Just for the record, I love the new Coosa. It will suit some guys very very well for more of an all-purpose boat. For my uses and how I use that boat, I agree with your statement, however. I have a Cuda 14 for lakes, and my coosa will always be better than any other boat on the river, imo. I am pretty sure they are keeping the regular around still. They now have a big rig pro, cuda lt, and coosa hd. Then they have the regular versions around as the classic model. In this case, Yeah, I do like the classic the best, but features like an all flat deck on the new HD would be sweet as well...but who uses a transducer on a river?? lol Unless it's a bigger, wider river, then I could see it...but then you may not use a Coosa at all on a river like that either. All in all, its a great boat that will make a big splash with lots of consumers. Its not going to be for me personally, but to each their own.


----------



## backlashed (Mar 19, 2011)

shwookie said:


> I dont want a Coosa to handle better on lakes and ponds.


It's called continuous improvement. In this industry I think if you sit still your products become yesterdays news, not the kayak people want today.

Many of the manufacturers are busting their butts to design/redesign their yaks to meet the wants of the moment.

Change or die.


----------



## Yakphisher (Jul 9, 2013)

Anyone know of any Kilroys for sale?


----------



## shwookie (Jun 15, 2007)

Northern1 said:


> Just for the record, I love the new Coosa. It will *suit some guys very very well for more of an all-purpose boat*. For my uses and how I use that boat, I agree with your statement, however. I have a Cuda 14 for lakes, and my coosa will always be better than any other boat on the river, imo. I am pretty sure they are keeping the regular around still. They now have a big rig pro, cuda lt, and coosa hd. Then they have the regular versions around as the classic model. In this case, Yeah, I do like the classic the best, but features like an all flat deck on the new HD would be sweet as well...but who uses a transducer on a river?? lol Unless it's a bigger, wider river, then I could see it...but then you may not use a Coosa at all on a river like that either. All in all, its a great boat that will make a big splash with lots of consumers. Its not going to be for me personally, but to each their own.
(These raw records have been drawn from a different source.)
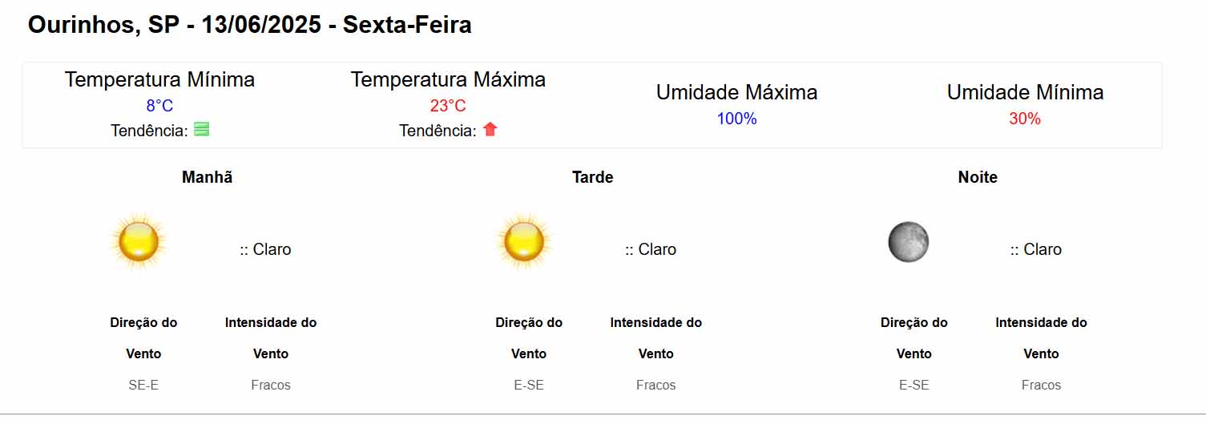1206x424 pixels.
Task: Click the 100% maximum humidity value
Action: [x=736, y=119]
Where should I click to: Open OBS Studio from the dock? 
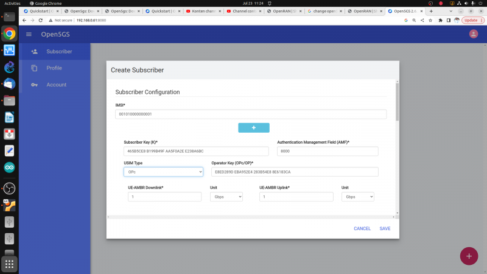pyautogui.click(x=9, y=187)
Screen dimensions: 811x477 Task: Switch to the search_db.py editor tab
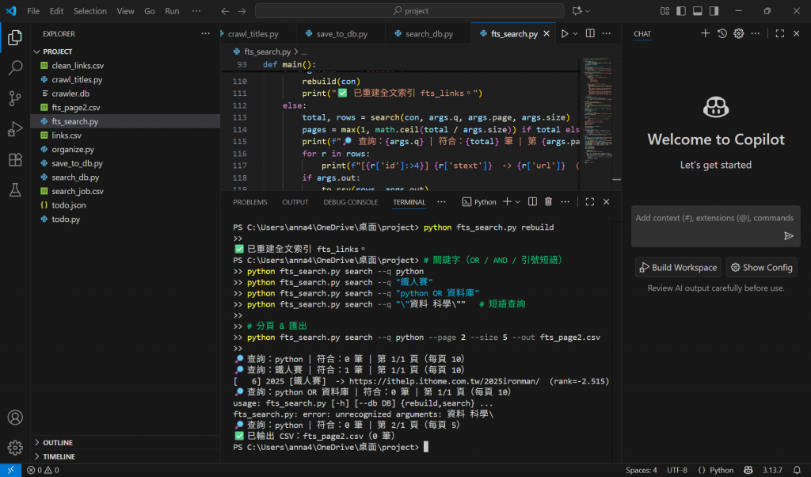click(x=428, y=34)
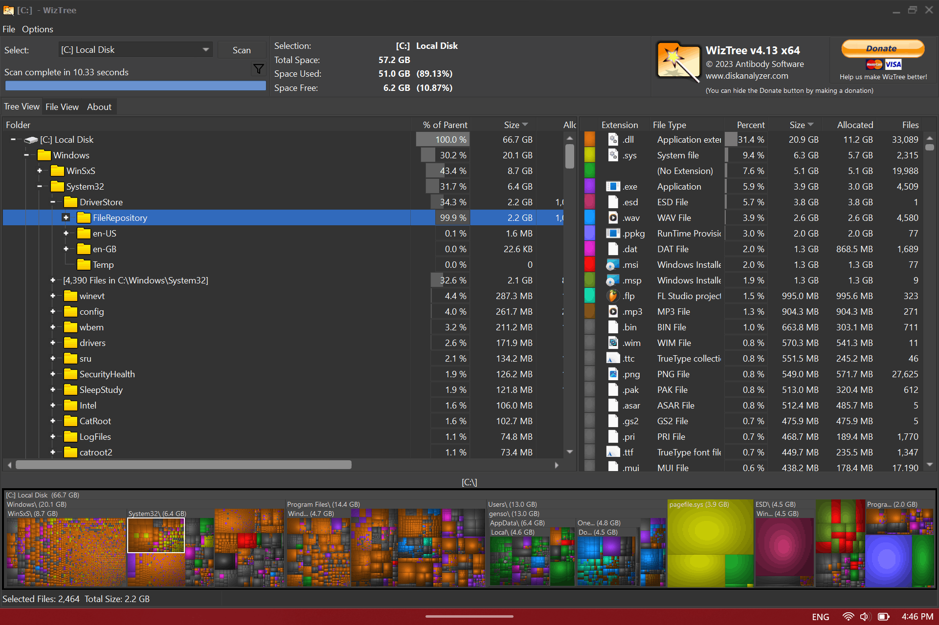Click the Scan button
Viewport: 939px width, 625px height.
[242, 50]
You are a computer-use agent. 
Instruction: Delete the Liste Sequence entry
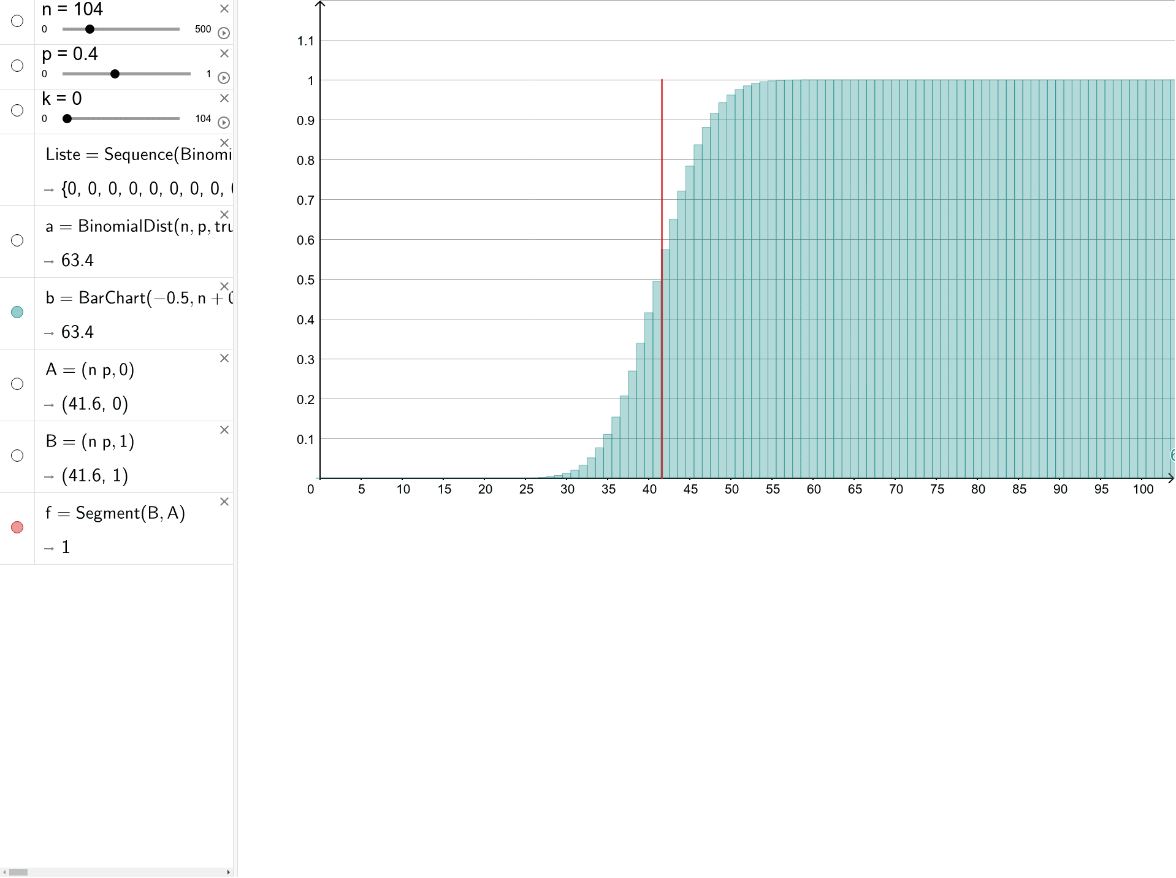(224, 143)
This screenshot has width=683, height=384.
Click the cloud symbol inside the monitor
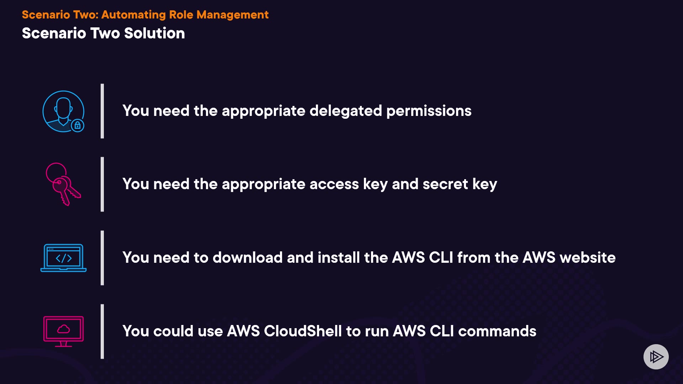[x=63, y=329]

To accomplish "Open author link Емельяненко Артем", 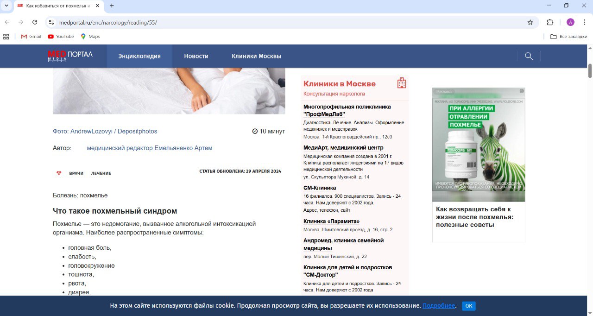I will [149, 148].
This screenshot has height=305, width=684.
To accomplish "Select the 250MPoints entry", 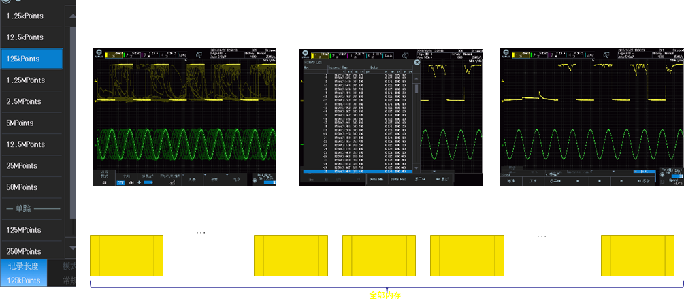I will (31, 251).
The Coosa was never meant or designed to be an all purpose boat.


----------



## shwookie (Jun 15, 2007)

backlashed said:


> It's called continuous improvement. In this industry I think if you sit still your products become yesterdays news, not the kayak people want today.
> 
> Many of the manufacturers are busting their butts to design/redesign their yaks to meet the wants of the moment.
> 
> Change or die.


Jackson makes 8 other boats in this class, buy one of those instead if you want to paddle flat water. Almost all of them are newer models than the Coosa to boot. Don't take arguably the best moving water boat and try to change its goals mid stream. 
Jack of all trades, master of none.

Make it better on moving water then we can talk.


----------



## shwookie (Jun 15, 2007)

I also understand my position about a better coosa is probably going to be a lonely one lol.


----------



## Bubbagon (Mar 8, 2010)

Brock, I'm pretty sure the new Coosa HD will be in ADDITION to the regular Coosa...as in there will be two Coosa models.
Otherwise I agree with what you're saying. 
But I can see the market the newer model serves, too. I'm excited to paddle one. I'll reserve my comments until then. But I know if it's twice as stable and 85-90% of the Coosa's maneuverability, I'll be a HUGE fan.
And yeah, I could do without the console and the GoPro pole, but I believe that may just be one of those market-driven sign of the times things.


----------



## shwookie (Jun 15, 2007)

Bubbagon said:


> Brock, I'm pretty sure the new Coosa HD will be in ADDITION to the regular Coosa...as in there will be two Coosa models.
> Otherwise I agree with what you're saying.
> But I can see the market the newer model serves, too. I'm excited to paddle one. I'll reserve my comments until then. But I know if it's twice as stable and 85-90% of the Coosa's maneuverability, I'll be a HUGE fan.
> And yeah, I could do without the console and the GoPro pole, but I believe that may just be one of those market-driven sign of the times things.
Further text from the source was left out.